Thursday, August 29, 2013

Sacre Coure


 Montmartre'de Sacre Coure Bazilikası,
Paris'e gidip de görmeden dönmeyeceğiniz yerlerden biri.
Şehrin en yüksek noktası olması nedeniyle hem güzel bir Paris manzarası ,
hem de merdivenleri ve geniş çim alanlar ile de güzel bir dinlenme alanı sunuyor.
Sacre Coure'e biz metro ile gitmeyi tercih ettik.
Hem metroyu sevdiğimizden, hem de pratik geldiğinden.
Ama gezerek gitmek isterseniz de otobüsle de gitmek mümkün.



Sacre Coure 'e ulasıp, merdivenlerin başına geldiğinizde,
yorgunluktan mı, çogunluğa uymak istemekten mi insanın kendini hemen çimlere atası geliyor.




Bir şeyler atıştıranların, güneşlenenlerin, fotoğraf çektirenlerin yanında biz de  yerlerimizi aldık.
Biraz dinlendikten, çevremizi seyrettikten sonra da başladık merdivenleri tırmanmaya.
Vietnam'dan sonra sanırım gözüm fazla korkmuş ,
merdivenlerin sayısını olduğundan fazla algılamışım.
Ne zaman başladık, ne zaman bitirdik hiç anlamadık.
Hatta Bulut kendisini taşımamızı bile istemedi, o kadar kolay çıktık :)




Bölgenin sanatsal durumu nedeniyle, pek çok öğrenci grubu da merdivenlerde, çim alanlarda eskizler yapıyor ki,
bence bu da Sacre Coure ve çevresi kadar görülmeye değerdi.
Bazı insanlar farklı bir yetenekle yaratılıyorlar gerçekten.

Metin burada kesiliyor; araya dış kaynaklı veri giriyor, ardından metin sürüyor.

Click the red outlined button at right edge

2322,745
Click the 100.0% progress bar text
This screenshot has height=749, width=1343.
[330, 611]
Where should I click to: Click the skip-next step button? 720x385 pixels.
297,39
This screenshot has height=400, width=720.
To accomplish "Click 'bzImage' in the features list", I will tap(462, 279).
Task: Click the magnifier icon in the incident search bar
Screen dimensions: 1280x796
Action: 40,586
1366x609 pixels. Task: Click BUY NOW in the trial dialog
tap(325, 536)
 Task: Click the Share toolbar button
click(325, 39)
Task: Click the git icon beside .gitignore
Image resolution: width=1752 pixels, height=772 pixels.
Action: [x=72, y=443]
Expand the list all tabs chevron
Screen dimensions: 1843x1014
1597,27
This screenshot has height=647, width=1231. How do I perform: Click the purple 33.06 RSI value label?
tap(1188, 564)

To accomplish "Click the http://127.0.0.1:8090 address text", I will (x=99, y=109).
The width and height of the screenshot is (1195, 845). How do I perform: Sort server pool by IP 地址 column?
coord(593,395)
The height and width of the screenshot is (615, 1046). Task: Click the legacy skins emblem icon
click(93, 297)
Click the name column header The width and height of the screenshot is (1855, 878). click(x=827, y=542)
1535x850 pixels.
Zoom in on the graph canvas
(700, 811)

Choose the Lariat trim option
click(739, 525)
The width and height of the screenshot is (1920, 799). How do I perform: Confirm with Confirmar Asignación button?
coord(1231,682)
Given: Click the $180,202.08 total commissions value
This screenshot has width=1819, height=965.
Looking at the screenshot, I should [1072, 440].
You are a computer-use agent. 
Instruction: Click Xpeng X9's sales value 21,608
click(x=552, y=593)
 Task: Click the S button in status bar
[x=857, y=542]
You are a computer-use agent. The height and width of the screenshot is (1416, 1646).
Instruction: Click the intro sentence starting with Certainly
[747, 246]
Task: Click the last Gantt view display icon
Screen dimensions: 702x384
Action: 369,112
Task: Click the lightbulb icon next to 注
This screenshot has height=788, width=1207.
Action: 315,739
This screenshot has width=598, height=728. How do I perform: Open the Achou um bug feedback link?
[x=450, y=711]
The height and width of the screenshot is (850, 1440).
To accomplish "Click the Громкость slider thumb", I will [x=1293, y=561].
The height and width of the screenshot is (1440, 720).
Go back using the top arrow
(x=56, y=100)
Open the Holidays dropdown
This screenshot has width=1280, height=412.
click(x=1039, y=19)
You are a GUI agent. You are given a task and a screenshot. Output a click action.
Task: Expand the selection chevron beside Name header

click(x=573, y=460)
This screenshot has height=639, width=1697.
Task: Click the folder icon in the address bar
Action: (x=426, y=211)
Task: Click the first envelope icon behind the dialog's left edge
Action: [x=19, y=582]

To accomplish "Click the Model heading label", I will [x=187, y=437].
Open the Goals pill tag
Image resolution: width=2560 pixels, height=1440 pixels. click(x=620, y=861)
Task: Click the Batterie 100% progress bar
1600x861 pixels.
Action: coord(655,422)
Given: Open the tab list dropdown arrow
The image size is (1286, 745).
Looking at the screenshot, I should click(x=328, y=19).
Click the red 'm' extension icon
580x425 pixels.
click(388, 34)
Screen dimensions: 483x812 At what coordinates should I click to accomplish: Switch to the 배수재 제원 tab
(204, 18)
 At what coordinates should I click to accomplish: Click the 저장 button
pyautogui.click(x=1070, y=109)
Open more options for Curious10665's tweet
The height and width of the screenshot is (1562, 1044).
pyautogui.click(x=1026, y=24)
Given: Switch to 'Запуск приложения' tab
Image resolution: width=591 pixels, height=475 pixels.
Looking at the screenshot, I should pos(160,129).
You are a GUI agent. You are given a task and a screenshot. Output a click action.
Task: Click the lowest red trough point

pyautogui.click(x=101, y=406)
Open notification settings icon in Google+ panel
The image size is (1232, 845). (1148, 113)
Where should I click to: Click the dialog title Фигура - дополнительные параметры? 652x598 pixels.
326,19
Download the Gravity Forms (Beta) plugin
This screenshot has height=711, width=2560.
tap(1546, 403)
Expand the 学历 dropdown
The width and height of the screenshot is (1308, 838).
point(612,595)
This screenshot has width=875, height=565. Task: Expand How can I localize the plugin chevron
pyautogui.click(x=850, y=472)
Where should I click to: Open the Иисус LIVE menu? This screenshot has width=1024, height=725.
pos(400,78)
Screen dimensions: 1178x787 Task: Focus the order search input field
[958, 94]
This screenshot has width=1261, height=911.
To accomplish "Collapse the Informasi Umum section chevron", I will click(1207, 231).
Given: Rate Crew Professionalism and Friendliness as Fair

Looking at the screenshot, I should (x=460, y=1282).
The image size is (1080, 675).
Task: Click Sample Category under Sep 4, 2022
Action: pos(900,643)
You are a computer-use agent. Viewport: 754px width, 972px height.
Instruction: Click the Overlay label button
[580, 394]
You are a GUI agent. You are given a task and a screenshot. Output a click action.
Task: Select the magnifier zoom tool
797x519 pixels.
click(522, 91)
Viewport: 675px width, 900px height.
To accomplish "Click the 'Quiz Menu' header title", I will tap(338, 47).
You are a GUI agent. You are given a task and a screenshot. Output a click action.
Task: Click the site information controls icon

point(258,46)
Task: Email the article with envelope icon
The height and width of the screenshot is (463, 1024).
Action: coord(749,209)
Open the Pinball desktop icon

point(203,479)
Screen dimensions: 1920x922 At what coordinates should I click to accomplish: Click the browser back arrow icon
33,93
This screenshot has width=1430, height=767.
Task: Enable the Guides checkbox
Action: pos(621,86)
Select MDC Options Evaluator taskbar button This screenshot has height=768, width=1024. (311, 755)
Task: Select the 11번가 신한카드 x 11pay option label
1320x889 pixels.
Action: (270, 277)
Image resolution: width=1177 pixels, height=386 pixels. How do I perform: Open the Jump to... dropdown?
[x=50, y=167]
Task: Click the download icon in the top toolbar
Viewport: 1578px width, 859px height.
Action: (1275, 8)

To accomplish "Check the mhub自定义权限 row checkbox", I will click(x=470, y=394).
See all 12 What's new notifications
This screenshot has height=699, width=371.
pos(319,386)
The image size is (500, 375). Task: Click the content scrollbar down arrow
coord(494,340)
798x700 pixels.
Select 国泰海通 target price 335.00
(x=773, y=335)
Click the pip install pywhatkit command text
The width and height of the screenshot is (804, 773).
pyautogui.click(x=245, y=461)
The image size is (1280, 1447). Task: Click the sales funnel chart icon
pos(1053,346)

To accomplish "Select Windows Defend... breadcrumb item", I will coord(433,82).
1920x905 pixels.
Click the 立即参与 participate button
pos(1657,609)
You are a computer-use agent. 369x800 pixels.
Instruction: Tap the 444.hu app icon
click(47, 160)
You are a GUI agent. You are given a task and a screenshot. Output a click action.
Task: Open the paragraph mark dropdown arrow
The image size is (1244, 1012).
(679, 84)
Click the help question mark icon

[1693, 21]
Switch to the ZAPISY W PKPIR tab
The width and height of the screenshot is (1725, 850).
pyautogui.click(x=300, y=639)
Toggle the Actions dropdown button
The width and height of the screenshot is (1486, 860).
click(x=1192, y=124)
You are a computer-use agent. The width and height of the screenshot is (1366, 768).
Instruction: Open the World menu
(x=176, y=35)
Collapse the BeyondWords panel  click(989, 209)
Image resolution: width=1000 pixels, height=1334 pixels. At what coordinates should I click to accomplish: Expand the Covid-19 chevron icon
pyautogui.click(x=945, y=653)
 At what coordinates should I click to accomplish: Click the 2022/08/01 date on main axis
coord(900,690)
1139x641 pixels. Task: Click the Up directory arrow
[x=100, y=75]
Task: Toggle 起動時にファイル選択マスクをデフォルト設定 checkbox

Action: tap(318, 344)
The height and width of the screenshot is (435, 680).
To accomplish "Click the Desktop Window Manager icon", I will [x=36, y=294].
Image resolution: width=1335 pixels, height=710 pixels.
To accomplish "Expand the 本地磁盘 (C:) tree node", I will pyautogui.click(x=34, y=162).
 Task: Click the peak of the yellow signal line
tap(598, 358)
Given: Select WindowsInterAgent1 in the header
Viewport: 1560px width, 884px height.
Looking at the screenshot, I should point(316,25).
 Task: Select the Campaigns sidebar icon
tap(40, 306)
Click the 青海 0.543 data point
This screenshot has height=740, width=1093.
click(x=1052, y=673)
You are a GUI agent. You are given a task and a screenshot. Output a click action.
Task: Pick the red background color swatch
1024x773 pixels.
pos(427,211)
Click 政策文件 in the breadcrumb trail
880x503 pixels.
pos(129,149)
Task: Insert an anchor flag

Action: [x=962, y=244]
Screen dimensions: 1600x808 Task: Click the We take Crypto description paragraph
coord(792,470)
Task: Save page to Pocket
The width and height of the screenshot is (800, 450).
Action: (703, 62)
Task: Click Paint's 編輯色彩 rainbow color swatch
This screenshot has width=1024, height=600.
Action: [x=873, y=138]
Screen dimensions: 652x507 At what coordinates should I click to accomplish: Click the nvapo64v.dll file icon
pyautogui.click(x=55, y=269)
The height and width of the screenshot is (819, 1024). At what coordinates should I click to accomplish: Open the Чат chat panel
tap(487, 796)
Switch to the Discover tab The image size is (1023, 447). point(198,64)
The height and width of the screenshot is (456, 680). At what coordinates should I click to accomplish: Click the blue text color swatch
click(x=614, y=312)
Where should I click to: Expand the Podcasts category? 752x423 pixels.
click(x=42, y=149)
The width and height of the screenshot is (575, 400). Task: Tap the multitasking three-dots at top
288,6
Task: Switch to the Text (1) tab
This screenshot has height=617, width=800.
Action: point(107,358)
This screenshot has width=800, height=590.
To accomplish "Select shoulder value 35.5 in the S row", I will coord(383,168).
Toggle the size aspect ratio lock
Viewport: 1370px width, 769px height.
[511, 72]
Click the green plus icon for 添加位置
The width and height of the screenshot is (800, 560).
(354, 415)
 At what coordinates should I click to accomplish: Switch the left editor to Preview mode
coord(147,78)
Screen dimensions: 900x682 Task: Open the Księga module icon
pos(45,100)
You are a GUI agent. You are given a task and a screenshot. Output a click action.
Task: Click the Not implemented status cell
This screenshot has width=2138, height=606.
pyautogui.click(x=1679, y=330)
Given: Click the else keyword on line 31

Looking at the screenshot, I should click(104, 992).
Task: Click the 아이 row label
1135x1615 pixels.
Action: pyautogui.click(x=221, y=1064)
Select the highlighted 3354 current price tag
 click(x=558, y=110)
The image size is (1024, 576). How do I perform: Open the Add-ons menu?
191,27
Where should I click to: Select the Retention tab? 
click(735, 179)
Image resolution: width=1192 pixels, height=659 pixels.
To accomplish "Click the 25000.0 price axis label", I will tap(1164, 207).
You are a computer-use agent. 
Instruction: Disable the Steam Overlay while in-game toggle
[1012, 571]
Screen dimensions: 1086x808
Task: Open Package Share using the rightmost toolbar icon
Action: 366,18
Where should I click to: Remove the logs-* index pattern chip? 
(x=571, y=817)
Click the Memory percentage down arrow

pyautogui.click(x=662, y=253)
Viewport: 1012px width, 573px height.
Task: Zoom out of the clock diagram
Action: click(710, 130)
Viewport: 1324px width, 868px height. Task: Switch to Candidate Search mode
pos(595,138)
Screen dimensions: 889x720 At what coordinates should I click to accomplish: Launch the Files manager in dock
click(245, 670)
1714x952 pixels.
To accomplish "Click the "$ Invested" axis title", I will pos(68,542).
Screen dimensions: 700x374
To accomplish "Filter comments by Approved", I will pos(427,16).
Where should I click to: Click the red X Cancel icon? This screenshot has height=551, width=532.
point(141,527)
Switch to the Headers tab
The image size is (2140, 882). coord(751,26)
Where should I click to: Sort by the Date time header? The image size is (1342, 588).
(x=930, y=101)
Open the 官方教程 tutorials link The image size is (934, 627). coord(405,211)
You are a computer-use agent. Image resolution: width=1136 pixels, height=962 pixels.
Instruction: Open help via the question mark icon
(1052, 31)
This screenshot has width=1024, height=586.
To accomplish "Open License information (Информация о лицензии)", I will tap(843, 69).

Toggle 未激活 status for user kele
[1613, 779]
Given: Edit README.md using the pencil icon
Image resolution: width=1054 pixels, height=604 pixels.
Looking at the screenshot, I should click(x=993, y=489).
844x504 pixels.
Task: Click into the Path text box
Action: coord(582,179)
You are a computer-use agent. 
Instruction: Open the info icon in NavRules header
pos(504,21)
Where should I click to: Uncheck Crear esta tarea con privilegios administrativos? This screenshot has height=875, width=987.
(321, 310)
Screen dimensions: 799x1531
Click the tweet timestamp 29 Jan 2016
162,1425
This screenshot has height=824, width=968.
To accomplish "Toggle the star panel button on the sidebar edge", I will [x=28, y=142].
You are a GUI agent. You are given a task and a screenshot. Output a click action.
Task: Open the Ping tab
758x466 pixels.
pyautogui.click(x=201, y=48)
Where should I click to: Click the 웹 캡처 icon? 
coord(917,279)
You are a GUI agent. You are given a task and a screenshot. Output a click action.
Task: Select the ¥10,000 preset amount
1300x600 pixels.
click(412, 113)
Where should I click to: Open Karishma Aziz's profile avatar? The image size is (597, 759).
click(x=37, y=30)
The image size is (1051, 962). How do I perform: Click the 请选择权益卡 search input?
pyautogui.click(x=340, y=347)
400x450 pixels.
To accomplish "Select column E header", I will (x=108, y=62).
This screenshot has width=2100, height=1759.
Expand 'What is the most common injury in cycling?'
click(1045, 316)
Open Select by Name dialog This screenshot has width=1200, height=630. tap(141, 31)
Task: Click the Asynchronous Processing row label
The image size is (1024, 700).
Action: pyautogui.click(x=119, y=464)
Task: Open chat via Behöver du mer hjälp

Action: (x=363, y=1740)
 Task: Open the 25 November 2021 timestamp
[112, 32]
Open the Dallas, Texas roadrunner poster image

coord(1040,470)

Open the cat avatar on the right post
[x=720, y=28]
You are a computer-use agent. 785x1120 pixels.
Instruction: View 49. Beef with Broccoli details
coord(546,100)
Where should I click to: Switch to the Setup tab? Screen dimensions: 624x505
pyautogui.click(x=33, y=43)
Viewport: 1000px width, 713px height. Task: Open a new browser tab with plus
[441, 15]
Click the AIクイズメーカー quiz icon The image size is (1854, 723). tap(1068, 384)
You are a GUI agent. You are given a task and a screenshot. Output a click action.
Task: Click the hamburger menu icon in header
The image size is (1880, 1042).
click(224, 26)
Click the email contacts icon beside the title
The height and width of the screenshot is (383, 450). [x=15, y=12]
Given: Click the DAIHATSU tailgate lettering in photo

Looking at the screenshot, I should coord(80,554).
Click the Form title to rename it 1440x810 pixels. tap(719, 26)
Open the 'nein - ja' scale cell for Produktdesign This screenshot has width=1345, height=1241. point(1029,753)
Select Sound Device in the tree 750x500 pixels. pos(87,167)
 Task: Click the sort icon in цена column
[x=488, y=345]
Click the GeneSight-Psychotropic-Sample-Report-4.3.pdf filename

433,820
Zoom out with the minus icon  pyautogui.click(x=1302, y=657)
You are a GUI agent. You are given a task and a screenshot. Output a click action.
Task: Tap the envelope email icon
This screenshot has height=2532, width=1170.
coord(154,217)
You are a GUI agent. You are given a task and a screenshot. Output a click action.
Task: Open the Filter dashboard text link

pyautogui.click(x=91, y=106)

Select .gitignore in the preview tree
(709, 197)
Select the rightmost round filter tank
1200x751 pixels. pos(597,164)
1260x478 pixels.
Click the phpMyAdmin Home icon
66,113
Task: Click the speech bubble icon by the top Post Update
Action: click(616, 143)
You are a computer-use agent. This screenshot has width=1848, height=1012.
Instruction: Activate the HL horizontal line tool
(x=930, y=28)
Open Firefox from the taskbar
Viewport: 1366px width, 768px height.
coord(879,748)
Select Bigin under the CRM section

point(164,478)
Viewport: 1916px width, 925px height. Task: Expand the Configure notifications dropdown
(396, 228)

Unutmadan her ne kadar ortam güzel, merdivenler kolay çıkılıyor, gözünüz korkmasın desem de,
enerji tüketimi kaçınılmaz oluyor haliyle.
Bu nedenle tepeye çıkmadan önce ,gördüğüm en güzel şekerci dükkanına da bir uğrayın derim.
"La Cure Gourmande"
Fransızca ismini yazınca daha havalı duruyor tabi :)
Ürünleri taze, çeşitli falan ama ben en çok içinde satıldıkları kutulara bayıldım.
Hepsi eski kitaplardan, filmlerden alınmış gibiydi.




Tatil öncesi bir de size komik olay...
Turist dediğin umduğunu değil bulduğunu çekermiş.
Benim ki de o hesap oldu.
Şekerlerimizi aldık, Bulut'un izin verdiğince gezdik, dinlendik , fotoğraflarımızı çektik
dönüş yolumuza geçtik ki
fotoğraf çekimine gelmiş gelin ve damadı gördüm kalabalığın arasında.
Bir sevindim sormayın, dunyanın en romantik şehrinde,
hem de son derece fotografik duran merdivenlerde,
benim de çektiğim bir düğün fotoğrafım olacaktı.
İyi olur, kötü olur, izin alırım, alamam deneyeceğim dedim.
Maksat anı olsun dedim, ve oldu da :)
Çektiğim bir kaç kareden sonra,  ön cepheden de çekim yapmak için merdivenleri inip, gelinle damadın önlerine geçtim
ve dondum kaldım !
( O halimi de birinin fotoğraflaması lazımdı)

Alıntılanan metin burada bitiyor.